For employers, the single platform approach is designed to eliminate administrative burden, while providing high-level insights for understanding their employees’ mental health needs.

  • Employers can access joint enrollment and engagement trends, such as the percent of members using both Headspace and Ginger simultaneously, as well as aggregate outcomes data for each product.
  • An included Employee Assistance Program bolts on work-life services, critical incident support, workplace training, and manager consultations.

The Takeaway
As we enter the fourth year of the pandemic, most employers are making mental healthcare a top strategic priority, but they’re also trying to avoid cobbling together point solutions to make it happen. The new Headspace Health experience sets out to be the end-to-end solution employers are calling for, although their biggest competitor seems to have gotten the same memo. Headspace will be up against Calm’s new clinical mental health product that was announced last month.
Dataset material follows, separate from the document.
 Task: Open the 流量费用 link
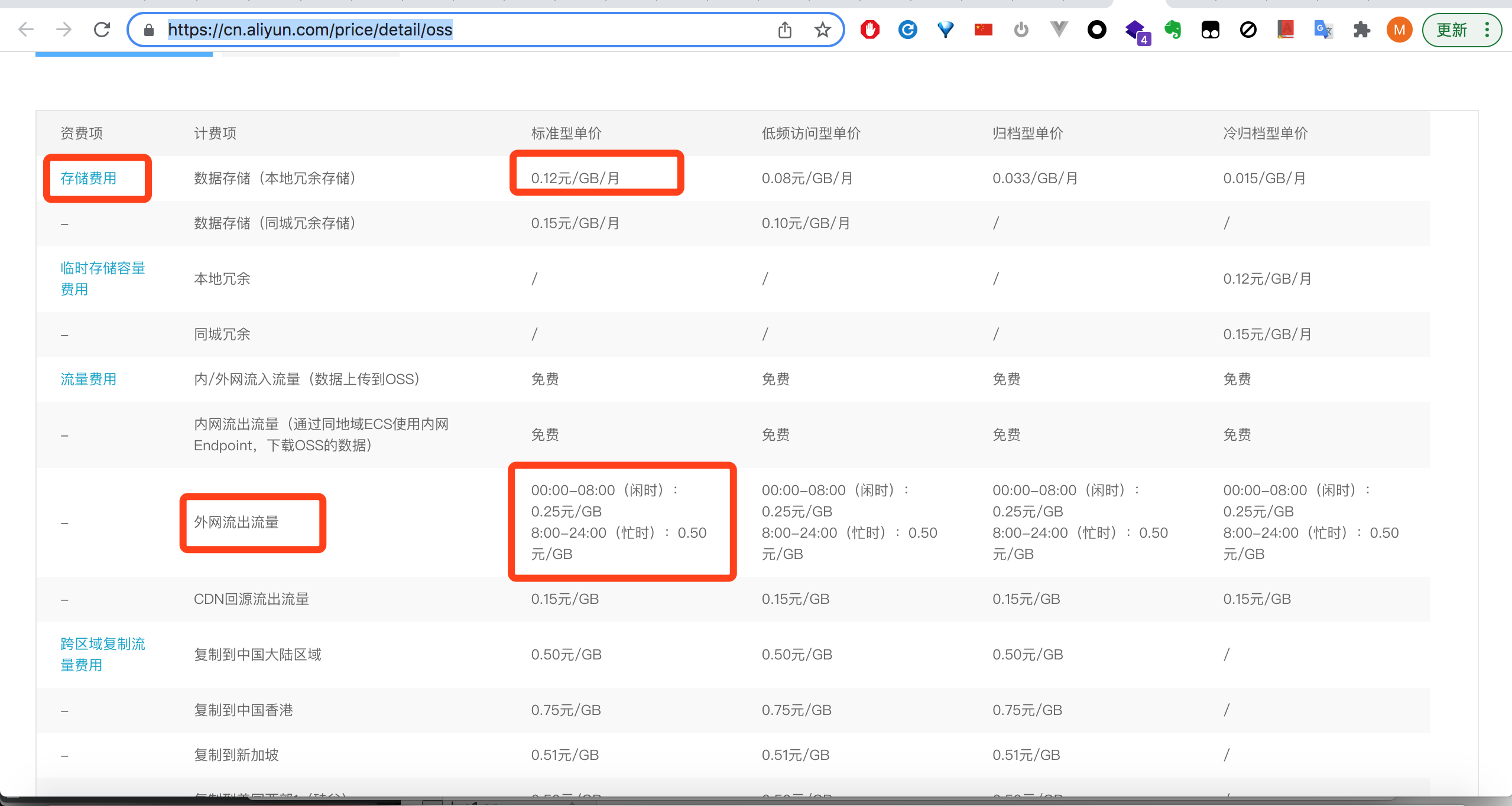click(89, 379)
Providers Double Down on Software Investment

A new 2022 Healthcare Provider IT Report from Bain & Company and KLAS Research drew a lot of coverage this week with a headline takeaway that served as a nice break from recent bleak healthcare forecasts:

  • Providers are doubling down on software investments, even in the face of macroeconomic turbulence.
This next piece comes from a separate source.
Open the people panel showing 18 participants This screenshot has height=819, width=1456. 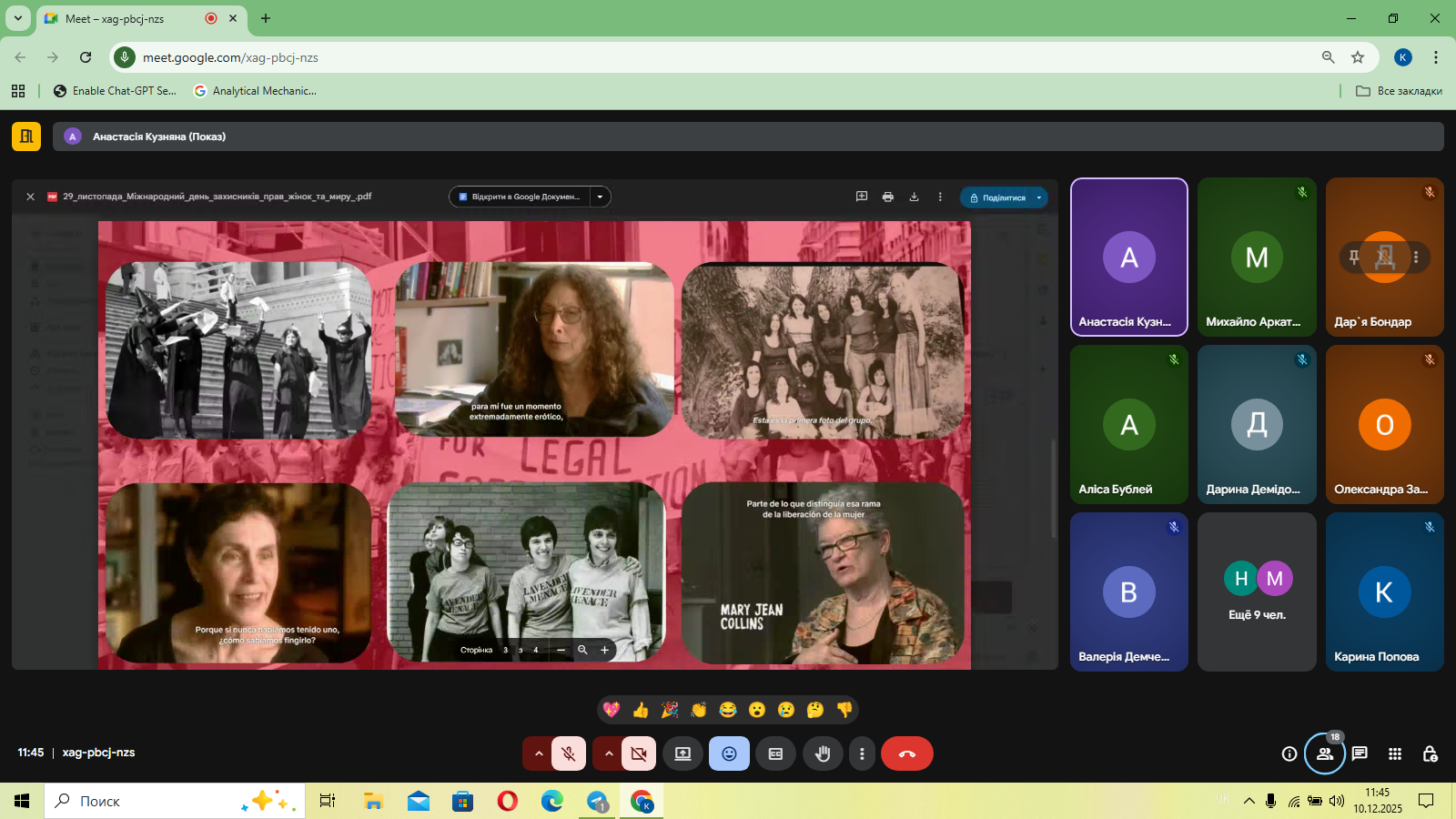pyautogui.click(x=1324, y=753)
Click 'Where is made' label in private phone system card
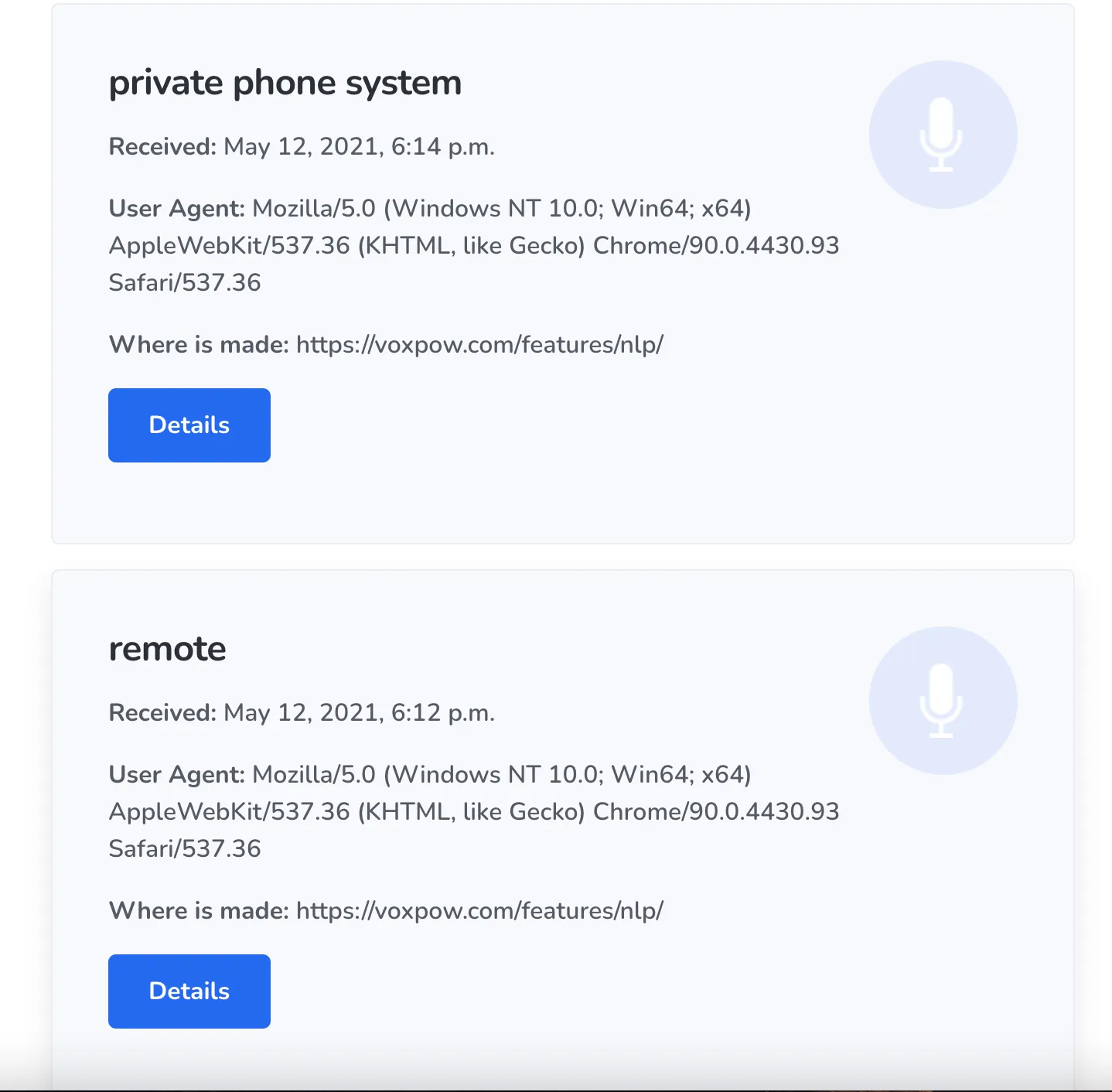1112x1092 pixels. click(x=199, y=345)

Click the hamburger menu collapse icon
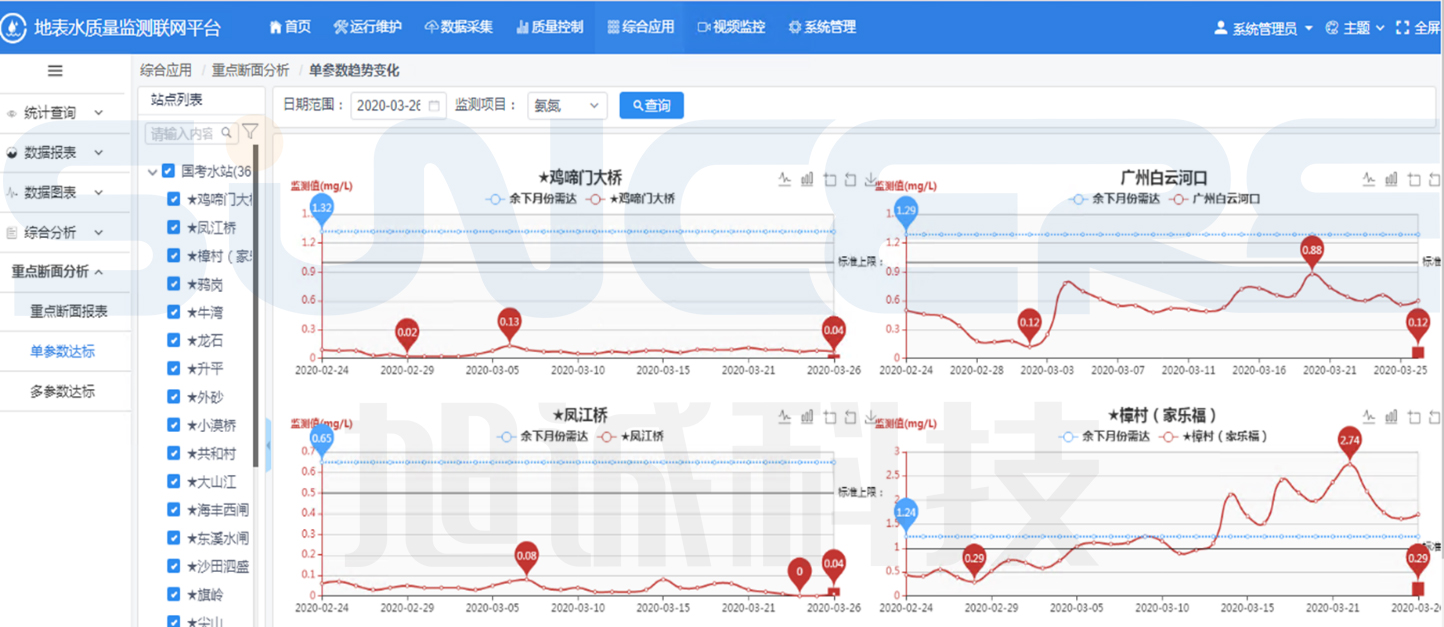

The research includes plenty of interesting data that’s worth checking out if you have half an hour to absorb it all, but here are the highlights for the visual learners with 3 minutes to spare.
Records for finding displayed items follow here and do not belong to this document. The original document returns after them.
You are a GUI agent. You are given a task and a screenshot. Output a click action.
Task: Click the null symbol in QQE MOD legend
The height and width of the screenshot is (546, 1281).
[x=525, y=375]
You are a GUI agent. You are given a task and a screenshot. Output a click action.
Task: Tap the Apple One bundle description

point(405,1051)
  • Over 75% of providers expect to make new software investments next year, and one-third plan to invest more than usual (Figure 1). This signals a turning point in the provider IT market as many orgs who have stayed on the sidelines are now looking to retool software roadmaps for a “new normal.”
  • Of those investing heavily, nearly 80% cite labor shortages, inflation concerns, or restructuring (M&A, change in leadership) as the top catalysts (Figure 2).
  • Providers are particularly interested in revenue cycle management, security, and patient intake solutions as they look to address rising margin pressure and improve the productivity of limited staff (Figure 3).

The other main point that the report drives home is that providers are feeling increasingly overwhelmed by their expanding tech stacks and the proliferation of new vendors.

  • Over half are struggling with the flood of offerings and 24% believe that their existing tech stack keeps them too busy to stay current on new solutions (Figure 4). 
  • As a result, providers are actively trying to streamline their bloated tech stacks, with 72% attempting to expand with existing vendors before considering new ones and 63% looking to cut back on third-party software solutions over the next year (Figure 5).

The Takeaway

The consensus among providers appears to be that falling behind on software investment isn’t the way to turn around struggling performance, and neither is overloading their staff with disjointed products. That seems like a telltale sign that we’re in for more consolidation, especially with the report concluding that software vendors should pursue bolt-on acquisitions and strategic partnerships to create sticky platform offerings in a crowded field.